On Success and Sacrifice:
“Football is a great deal like life. It teaches that work, sacrifice, perseverance, competitive drive, selflessness, and respect for authority are the price everyone must pay to achieve any worthwhile goal.”
On Passion:
“It is essential to understand that battles are primarily won in the heart. Men and women respond to leadership in a most remarkable way. Win their hearts, and they will follow you anywhere.”
“If you aren’t fired up with enthusiasm, you’ll be fired with enthusiasm.”
On Results and Winning:
“The difference between a successful person and others is not a lack of strength, not a lack of knowledge, but rather in a lack of will.”
“Running a football team is no different from running any other kind of organization.”
“Winning is not everything, but making the effort to win is.”
“Success demands singleness of purpose.”
“If it doesn’t matter who wins or loses, then why do they keep score?”
This, in a nutshell, is Lombardi’s Trophy.
Running the Race: the Christian Vocation
St.
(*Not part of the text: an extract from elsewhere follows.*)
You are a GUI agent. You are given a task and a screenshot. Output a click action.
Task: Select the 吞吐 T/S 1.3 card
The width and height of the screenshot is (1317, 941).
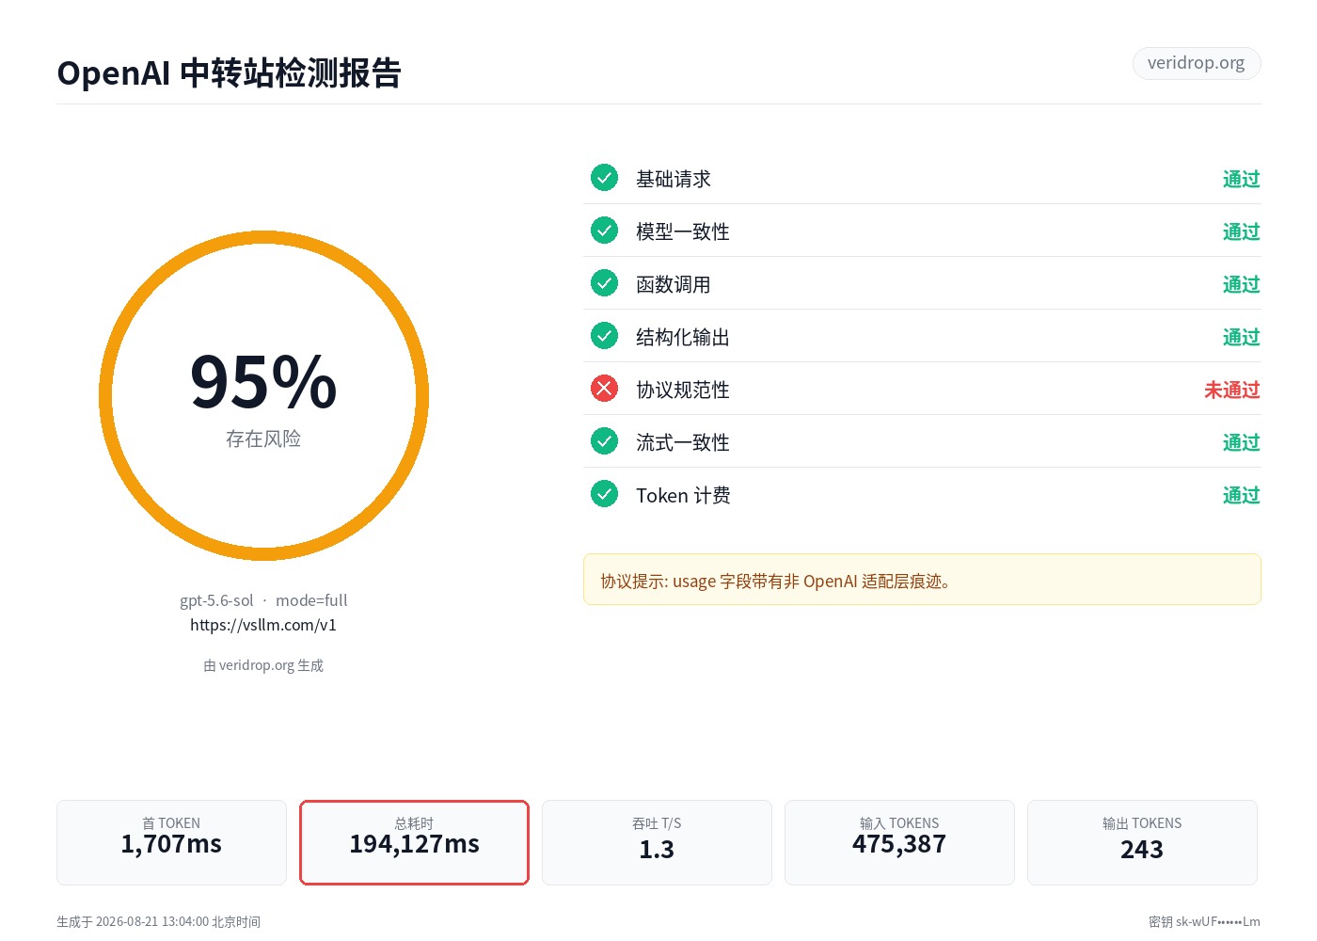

Paul describes his own vocation in athletic terms. He writes of the dignity and harmony of the body, the temple of the Holy Spirit.
In 1 Corinthians 9:24ff, Paul compares running for an earthly prize to the ultimate run and prize of eternal life: “Do you not know that those who run in a race all run, but one receives the prize? Run in such a way that you may win it. And everyone who competes for the prize goes into strict training and is temperate in all things. Now they do it to obtain a perishable crown, but we for an imperishable crown. This is how I run, intent on winning. This is how I fight, not beating the air. But I discipline my body and bring it into subjection, lest perhaps after I have preached to others, I myself should become disqualified.”
In Philippians 3:14, Paul again refers to athletics: “I press on with the goal in view, eager for the prize, God’s heavenly summons in Christ Jesus.”
At the end of his life, Paul writes with confidence: “I have fought the good fight. I finished the race. I have kept the faith” (2 Tim 4:6).
(One note of interest: Vince Lombardi and my father were boyhood friends in that idyllic and closely-knit Brooklyn community, Sheepshead Bay.)